Golden State Warriorsitis: n. -- A malady that involves having a putrid franchise for an extended period of time while simultaneously avoiding franchise players with numerous high draft picks.
When the Spurs have the first overall pick in the NBA draft, Tim Duncan or David Robinson are available. When the Warriors have the first overall pick,is available.
If your eyes glazed over once you realized I was writing about basketball, hold on. I’m going somewhere with this. The Pirates would be offended if you suggested that they suffer from Warriorsitis, but only because they probably think it’s an affliction that should be named after the Pirates. When the Mariners have the first overall pick in the MLB amateur draft, they get Ken Griffey, Jr. or Alex Rodriguez. When the Pirates have the first pick, they get Kris Benson or Bryan Bullington. That’s just how things have worked. And when the can’t-miss prospects come through the draft – Justin Upton or Stephen Strasburg, for example – the Pirates aren’t picking first that year.
So when a franchise suffers from this horrible, tragic malady, the last thing they need to do is compound the problem by being both cheap and dim. This was what the pre-Neal Huntington Pirates were doing when they would draft Daniel Moskos instead of Matt Weiters, or trade Jason Schmidt for sacks of torn ligaments. It was poor luck combined with poor planning and poor execution. It’s how a team goes 18 seasons without cracking .500.

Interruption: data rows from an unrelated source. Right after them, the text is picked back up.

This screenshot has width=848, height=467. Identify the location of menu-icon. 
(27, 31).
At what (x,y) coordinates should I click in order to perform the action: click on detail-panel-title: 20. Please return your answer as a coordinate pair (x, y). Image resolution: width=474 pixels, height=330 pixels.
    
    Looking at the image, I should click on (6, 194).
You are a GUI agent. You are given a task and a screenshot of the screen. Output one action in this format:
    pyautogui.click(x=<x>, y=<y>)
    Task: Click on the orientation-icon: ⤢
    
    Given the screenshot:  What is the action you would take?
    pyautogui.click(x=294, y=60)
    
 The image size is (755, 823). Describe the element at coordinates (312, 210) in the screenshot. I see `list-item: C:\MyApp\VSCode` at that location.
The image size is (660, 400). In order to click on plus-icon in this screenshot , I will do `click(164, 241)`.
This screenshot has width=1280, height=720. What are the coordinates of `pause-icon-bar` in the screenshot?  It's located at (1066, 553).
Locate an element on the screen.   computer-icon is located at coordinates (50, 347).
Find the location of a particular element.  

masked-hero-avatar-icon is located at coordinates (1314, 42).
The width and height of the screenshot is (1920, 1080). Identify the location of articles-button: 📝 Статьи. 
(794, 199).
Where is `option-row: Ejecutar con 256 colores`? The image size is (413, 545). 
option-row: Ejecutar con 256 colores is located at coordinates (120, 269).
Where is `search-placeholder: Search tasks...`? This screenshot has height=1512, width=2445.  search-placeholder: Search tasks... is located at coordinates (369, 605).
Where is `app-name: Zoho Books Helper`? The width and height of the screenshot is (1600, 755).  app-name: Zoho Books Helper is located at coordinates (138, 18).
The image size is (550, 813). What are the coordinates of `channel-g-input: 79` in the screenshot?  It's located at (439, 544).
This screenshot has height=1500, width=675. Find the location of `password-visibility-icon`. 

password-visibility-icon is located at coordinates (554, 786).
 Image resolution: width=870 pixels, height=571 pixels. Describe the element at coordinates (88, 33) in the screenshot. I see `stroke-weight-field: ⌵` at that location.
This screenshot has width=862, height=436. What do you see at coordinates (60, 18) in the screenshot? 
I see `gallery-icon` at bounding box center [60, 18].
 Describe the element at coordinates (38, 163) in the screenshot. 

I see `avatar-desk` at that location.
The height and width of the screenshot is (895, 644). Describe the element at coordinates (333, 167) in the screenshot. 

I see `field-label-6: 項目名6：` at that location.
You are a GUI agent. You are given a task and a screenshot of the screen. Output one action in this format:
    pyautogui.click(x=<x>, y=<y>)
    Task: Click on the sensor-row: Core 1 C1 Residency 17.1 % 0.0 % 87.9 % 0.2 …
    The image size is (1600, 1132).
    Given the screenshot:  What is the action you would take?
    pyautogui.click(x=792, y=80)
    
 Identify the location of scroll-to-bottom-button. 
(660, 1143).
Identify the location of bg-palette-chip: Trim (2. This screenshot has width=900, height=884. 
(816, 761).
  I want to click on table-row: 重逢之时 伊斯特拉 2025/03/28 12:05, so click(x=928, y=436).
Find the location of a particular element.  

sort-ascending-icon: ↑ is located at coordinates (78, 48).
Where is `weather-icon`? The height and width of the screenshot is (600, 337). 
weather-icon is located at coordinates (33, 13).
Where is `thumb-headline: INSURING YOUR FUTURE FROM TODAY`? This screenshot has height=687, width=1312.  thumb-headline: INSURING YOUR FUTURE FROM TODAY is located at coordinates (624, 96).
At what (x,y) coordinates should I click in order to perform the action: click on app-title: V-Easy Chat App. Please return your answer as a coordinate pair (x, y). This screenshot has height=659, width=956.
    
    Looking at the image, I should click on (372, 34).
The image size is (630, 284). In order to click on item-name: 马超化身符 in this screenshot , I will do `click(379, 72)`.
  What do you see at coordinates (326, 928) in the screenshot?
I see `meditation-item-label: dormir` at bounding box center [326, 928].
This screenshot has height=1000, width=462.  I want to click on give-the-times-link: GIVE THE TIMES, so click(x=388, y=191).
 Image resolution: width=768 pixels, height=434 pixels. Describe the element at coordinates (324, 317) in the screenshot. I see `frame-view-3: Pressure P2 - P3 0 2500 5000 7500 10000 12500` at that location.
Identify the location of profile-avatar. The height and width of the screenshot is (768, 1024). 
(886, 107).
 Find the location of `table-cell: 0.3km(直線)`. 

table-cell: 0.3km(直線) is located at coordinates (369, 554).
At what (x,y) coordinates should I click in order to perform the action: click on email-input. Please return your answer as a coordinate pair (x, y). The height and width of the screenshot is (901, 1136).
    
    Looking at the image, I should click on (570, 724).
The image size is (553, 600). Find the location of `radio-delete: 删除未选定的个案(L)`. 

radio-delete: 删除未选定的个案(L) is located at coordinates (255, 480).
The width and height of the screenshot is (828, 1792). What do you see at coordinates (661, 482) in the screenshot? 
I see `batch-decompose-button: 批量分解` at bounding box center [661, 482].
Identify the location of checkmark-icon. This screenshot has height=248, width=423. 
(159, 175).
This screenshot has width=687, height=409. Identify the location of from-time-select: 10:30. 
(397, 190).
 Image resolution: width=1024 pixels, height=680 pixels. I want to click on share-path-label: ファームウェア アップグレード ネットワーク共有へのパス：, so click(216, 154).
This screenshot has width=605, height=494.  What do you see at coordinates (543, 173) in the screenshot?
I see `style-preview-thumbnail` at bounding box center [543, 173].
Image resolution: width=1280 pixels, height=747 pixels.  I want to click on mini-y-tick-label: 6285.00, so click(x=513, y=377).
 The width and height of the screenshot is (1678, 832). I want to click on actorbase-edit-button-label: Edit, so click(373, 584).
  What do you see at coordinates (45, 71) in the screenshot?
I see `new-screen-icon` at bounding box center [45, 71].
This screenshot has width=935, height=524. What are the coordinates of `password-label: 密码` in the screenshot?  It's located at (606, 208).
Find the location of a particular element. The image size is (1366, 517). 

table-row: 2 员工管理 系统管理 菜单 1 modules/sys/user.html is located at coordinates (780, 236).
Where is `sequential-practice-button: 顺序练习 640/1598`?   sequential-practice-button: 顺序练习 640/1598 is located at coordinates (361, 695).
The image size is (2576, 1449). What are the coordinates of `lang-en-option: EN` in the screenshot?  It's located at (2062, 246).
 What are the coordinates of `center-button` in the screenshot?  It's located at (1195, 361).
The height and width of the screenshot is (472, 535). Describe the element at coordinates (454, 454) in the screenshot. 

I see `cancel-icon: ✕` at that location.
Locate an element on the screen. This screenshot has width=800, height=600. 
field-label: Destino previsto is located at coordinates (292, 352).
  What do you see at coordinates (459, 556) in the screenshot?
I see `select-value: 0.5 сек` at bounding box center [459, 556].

Maybe this is just the wonderful, wonderful ether talking, but I’m thinking the horror will end soon for the Pirates. Pedro Alvarez might be the franchise hitter they’ve been avoiding for so many years. Andrew McCutchen looks like he’ll be a fixture in center for a while. Tony Sanchez is hitting far better than a lot of draftniks expected, and the Pirates are also doing that weird thing where they "praise" his defense behind the plate instead of cattily swiping at it. Prospects are prospects, but there’s a fair chance that the 2011 Pirates will have a pretty good head start on the offense.
The pitching prospects aren’t quite as encouraging, but maybe they’ll have a busted-up second baseman to trade soon, which is always a fine way to add depth.
It might be Voglesong-related guilt, but I’m pulling for the Pirates. Just not this week.
Hitter to watch
Someday I’ll stop complaining about the Giants’ refusal to hop on the toolsy young centerfield bandwagon, but it’d sure be nice if they had their own Colby Rasmus, Cameron Maybin, Chris Young, Jordan Schafer, Matt Kemp, or Dexter Fowler. Maybe that day will be when I realize that a few of those players probably aren’t going to amount to a whole lot, but until then, my jealousy will smolder. Andrew McCutchen is one of my favorite players to watch in the game – he’s a fast, zippy, waterbug kind of player with excellent defense and moderate power. I think he should be on the Giants, and I’m writing a letter to the proper authorities to see if there’s anything they can do to make things right.
Pitcher to watch
The three pitchers the Pirates are throwing against the Giants – Ross Ohlendorf, Paul Maholm, and Charlie Morton – aren’t strikeout pitchers. No, they rely on guile and the foolishness of opposing batters. Obviously, they all terrify me for that reason, just as Kenshin Kawakami did. Kawakami threw seven pitches over six innings last night, and he almost got away with it. At least one of these three pitchers will do the same to the Giants. Hopefully, Zito, Cain, or Sanchez will be able to counter with something comparable on the same day.
Neither Tim Alderson nor Freddy Sanchez will make the other team look bad this series. Probably not the following series, either. Maybe the series after that, in 2011? Oh, it’s on.